Goal of the exercise
Set down exactly, from the records below, the line with "Select the suggestd process row" through the line with "The height and width of the screenshot is (391, 571).", and nothing else.

Dataset entries
Content starts
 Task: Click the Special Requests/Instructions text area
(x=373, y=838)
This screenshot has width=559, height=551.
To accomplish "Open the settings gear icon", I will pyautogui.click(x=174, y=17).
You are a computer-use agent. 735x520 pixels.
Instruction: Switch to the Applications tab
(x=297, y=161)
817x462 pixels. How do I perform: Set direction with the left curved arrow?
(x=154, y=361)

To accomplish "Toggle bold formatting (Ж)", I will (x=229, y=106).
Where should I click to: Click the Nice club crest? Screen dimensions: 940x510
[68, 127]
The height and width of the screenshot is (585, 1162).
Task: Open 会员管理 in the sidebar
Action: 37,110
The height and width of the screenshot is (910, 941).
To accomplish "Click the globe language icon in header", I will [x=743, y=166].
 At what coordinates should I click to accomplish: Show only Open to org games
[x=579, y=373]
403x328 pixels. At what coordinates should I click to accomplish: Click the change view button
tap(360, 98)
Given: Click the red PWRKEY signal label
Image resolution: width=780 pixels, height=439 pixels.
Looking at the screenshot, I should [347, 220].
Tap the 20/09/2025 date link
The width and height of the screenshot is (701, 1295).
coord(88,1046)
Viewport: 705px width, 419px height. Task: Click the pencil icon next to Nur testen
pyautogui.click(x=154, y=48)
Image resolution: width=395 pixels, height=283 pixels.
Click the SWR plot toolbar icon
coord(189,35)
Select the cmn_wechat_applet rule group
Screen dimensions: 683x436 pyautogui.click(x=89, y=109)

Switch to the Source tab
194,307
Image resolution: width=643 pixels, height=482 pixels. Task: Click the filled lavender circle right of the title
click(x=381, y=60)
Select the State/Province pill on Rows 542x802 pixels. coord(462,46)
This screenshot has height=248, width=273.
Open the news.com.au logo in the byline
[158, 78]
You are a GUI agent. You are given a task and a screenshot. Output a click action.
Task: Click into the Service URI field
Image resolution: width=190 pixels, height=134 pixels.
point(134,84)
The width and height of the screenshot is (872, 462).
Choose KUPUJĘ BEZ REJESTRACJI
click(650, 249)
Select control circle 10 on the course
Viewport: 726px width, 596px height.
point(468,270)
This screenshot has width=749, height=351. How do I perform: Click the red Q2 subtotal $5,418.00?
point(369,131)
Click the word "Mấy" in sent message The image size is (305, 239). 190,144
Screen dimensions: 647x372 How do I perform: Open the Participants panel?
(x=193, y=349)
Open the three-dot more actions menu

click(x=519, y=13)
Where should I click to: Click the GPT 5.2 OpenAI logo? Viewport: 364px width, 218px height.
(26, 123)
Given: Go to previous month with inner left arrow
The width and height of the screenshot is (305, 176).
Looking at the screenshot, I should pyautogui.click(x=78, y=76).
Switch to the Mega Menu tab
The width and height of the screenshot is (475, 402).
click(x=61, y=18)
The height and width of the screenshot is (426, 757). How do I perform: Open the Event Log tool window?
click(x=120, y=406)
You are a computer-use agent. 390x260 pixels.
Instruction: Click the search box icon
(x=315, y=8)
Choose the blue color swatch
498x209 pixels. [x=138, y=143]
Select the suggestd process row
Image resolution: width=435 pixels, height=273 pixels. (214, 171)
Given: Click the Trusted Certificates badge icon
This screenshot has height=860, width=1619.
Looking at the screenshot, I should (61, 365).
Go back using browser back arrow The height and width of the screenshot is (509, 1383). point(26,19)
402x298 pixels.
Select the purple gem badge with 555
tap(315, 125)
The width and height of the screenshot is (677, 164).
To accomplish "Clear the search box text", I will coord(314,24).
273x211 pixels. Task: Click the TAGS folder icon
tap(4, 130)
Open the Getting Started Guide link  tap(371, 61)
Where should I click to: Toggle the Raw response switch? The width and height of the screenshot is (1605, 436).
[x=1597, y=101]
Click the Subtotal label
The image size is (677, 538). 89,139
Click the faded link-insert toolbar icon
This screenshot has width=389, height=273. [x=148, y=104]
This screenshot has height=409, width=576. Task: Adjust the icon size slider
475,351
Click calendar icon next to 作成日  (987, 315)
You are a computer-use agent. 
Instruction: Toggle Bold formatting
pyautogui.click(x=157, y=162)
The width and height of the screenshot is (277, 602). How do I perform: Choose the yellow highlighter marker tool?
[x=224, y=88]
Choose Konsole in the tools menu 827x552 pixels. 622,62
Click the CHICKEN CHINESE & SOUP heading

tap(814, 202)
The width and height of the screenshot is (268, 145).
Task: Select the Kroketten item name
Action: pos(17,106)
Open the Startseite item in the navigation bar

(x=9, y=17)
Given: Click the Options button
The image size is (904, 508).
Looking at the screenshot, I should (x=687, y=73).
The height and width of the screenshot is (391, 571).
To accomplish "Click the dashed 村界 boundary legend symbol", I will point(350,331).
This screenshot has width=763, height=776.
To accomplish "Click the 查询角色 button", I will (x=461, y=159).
Content ends
Answer
Select the suggestd process row
Image resolution: width=435 pixels, height=273 pixels. (214, 171)
Given: Click the Trusted Certificates badge icon
This screenshot has height=860, width=1619.
Looking at the screenshot, I should (61, 365).
Go back using browser back arrow The height and width of the screenshot is (509, 1383). point(26,19)
402x298 pixels.
Select the purple gem badge with 555
tap(315, 125)
The width and height of the screenshot is (677, 164).
To accomplish "Clear the search box text", I will coord(314,24).
273x211 pixels. Task: Click the TAGS folder icon
tap(4, 130)
Open the Getting Started Guide link  tap(371, 61)
Where should I click to: Toggle the Raw response switch? The width and height of the screenshot is (1605, 436).
[x=1597, y=101]
Click the Subtotal label
The image size is (677, 538). 89,139
Click the faded link-insert toolbar icon
This screenshot has width=389, height=273. [x=148, y=104]
This screenshot has height=409, width=576. Task: Adjust the icon size slider
475,351
Click calendar icon next to 作成日  (987, 315)
You are a computer-use agent. 
Instruction: Toggle Bold formatting
pyautogui.click(x=157, y=162)
The width and height of the screenshot is (277, 602). How do I perform: Choose the yellow highlighter marker tool?
[x=224, y=88]
Choose Konsole in the tools menu 827x552 pixels. 622,62
Click the CHICKEN CHINESE & SOUP heading

tap(814, 202)
The width and height of the screenshot is (268, 145).
Task: Select the Kroketten item name
Action: pos(17,106)
Open the Startseite item in the navigation bar

(x=9, y=17)
Given: Click the Options button
The image size is (904, 508).
Looking at the screenshot, I should (x=687, y=73).
The height and width of the screenshot is (391, 571).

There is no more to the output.